L'introduction (tu parles, presque quinze minutes du film) se passe dans le vieil Ouest sauvage, où un prisonnier, ayant commis des atrocités sans nom, attend la potence. Bond en avant dans le temps pour en arriver à notre époque (?) alors que Rapturious (Robert Oppel), un jeune rappeur blanc ayant eu sa percée dans le milieu, vit des moments difficiles d'inspiration, nécessaire à la création de son nouvel album. Son attachée de promotion et gérante (Debbie Rochon) essaie de lui témoigner le plus de support possible, excepté que l'artiste semble davantage reclus, perdu dans sa consommation quotidienne (ben voyons!) et son triste passé qui semble vouloir le rattraper (ça aussi, rien de neuf!). Affichant une attitude biaisée ou complètement fausse-route, Rapturious est en proie à des hallucinations dans lesquelles il tue des personnes et où, entre la copulation avec son agente et deux meurtres, perçoit un visage diabolique lui soufflant des indices de quelque chose qu'il aurait fait dans un passé lointain.

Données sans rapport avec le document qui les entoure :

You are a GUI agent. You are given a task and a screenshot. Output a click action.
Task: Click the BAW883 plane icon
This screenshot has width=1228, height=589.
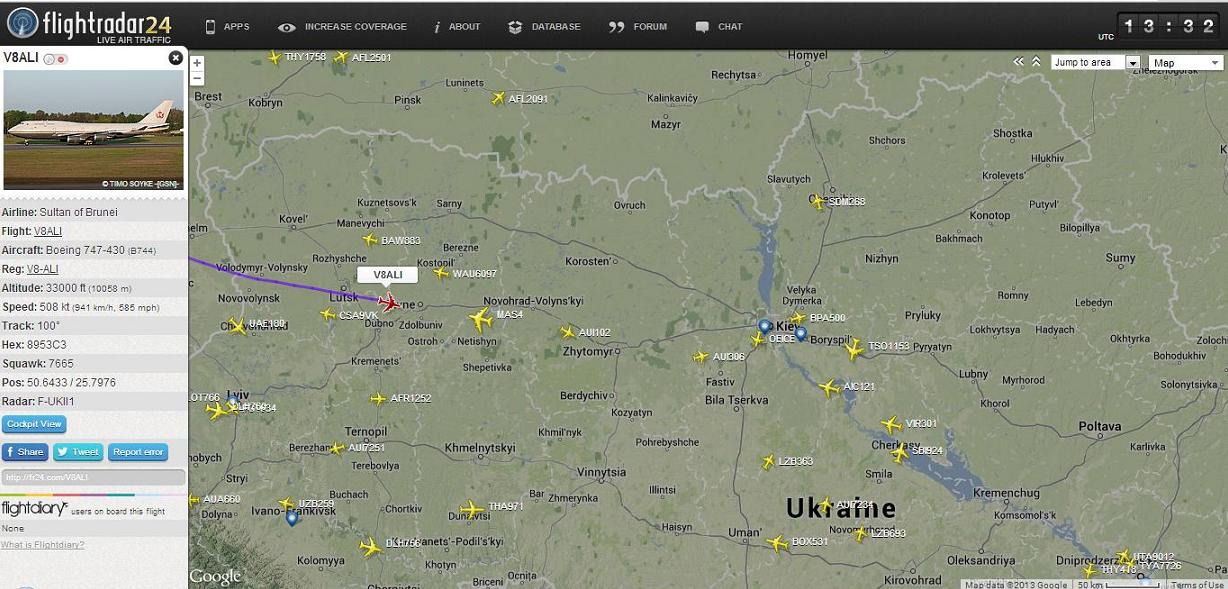[x=370, y=240]
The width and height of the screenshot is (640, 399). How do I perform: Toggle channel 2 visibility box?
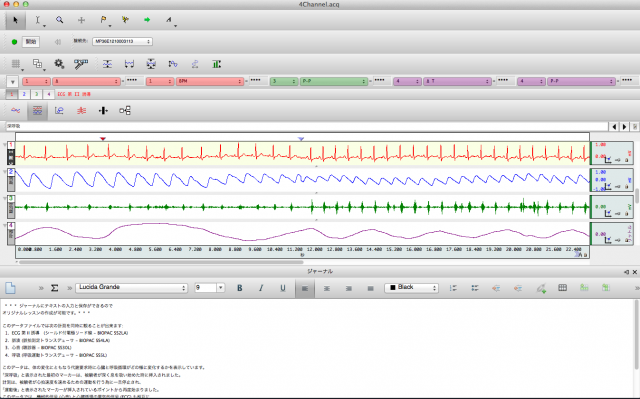point(24,94)
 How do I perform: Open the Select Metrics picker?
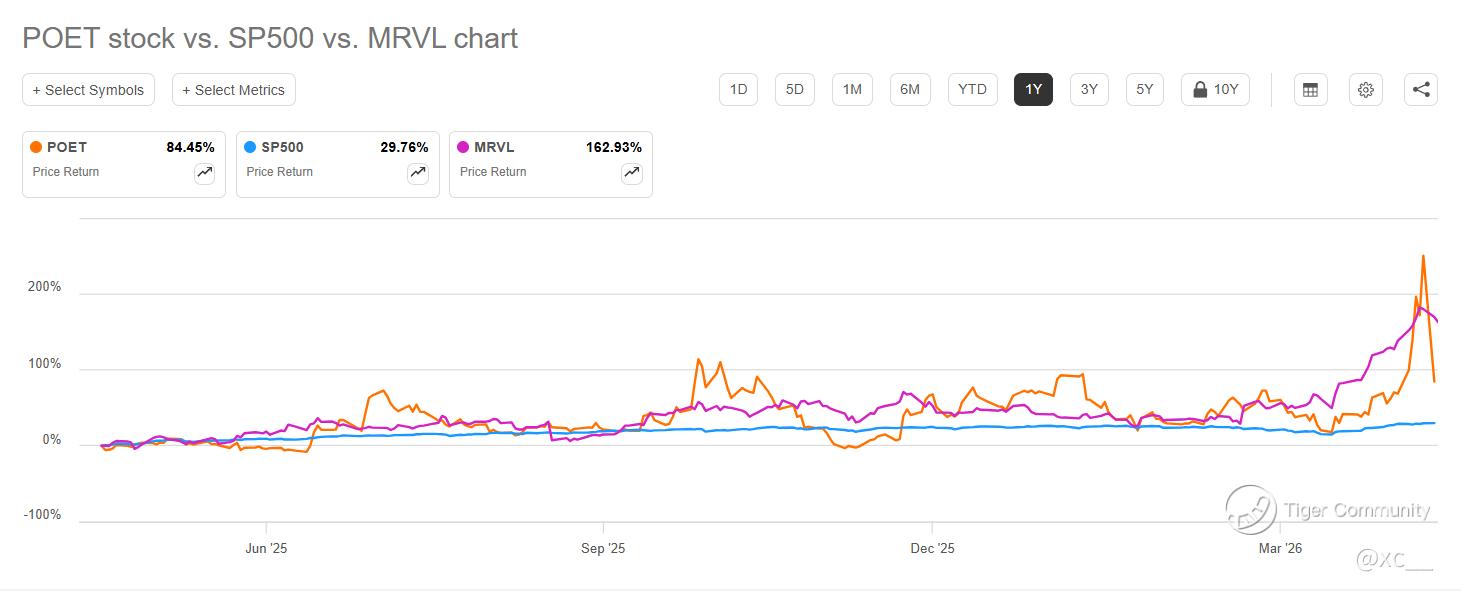point(233,90)
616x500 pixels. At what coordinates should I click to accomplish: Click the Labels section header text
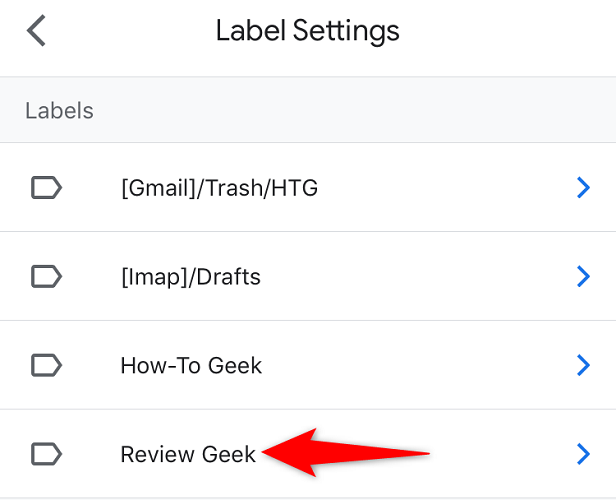pos(59,110)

La majeure partie du film se passe de logique. On accentue sur le présent la douleur ressentie par le rappeur plutôt que l'association infernale débutée avec la consommation de drogue. Pire encore, au lieu de poursuivre dans cette voie, on jette le concept pour le préserver en illusion jusqu'à la toute fin qui, une fois rendu là, n'a plus vraiment d'importance puisque le spectateur aura vite compris la véracité de la chose. Seulement, l'intérêt du spectateur doit être soutenu et dans un tel foutoir bâclé, difficile d'y trouver son compte. En fait, les apparitions trop courtes et parcimonieuses (petit budget oblige) du démon et la scène où Rapturious consomme avec sa gérante une liaison en baignant dans le sang et les tripes (littéralement) constituent les seuls véritables moments dignes d'un script n'allant jamais au bout de ses idées. Robert Oppel, qui incarne le personnage éponyme du film, doit certes être un fan de Johny Depp parce qu'il ne cesse de multiplier les faciès rappelant l'acteur. Le talent les sépare doublement, car Oppel se contente de poser sans réellement offrir une prestation qui va au-delà d'une caricature vide de sens. La réalisation est quelque peu déficiente aussi, montrant des signes de discordance entre le flash-back d'introduction et le reste du film. Pour l'interprétation générale, notons seulement que dans un univers de rappeurs, se battant, parlant, vivant comme si la vie était une chanson écrite à l'avance, coupe directement tout lien avec un spectateur inconnu à ce type de scène. Et les longueurs? Il y en a beaucoup trop sur ce film de 98 minutes. Un minimum de cohérence psychologique n'aurait pas été de refus non plus. Après la jeune fille possédée de The Exorcist, la télévision de Poltergeist et la douche de Psycho, voici la drogue démoniaque... misère.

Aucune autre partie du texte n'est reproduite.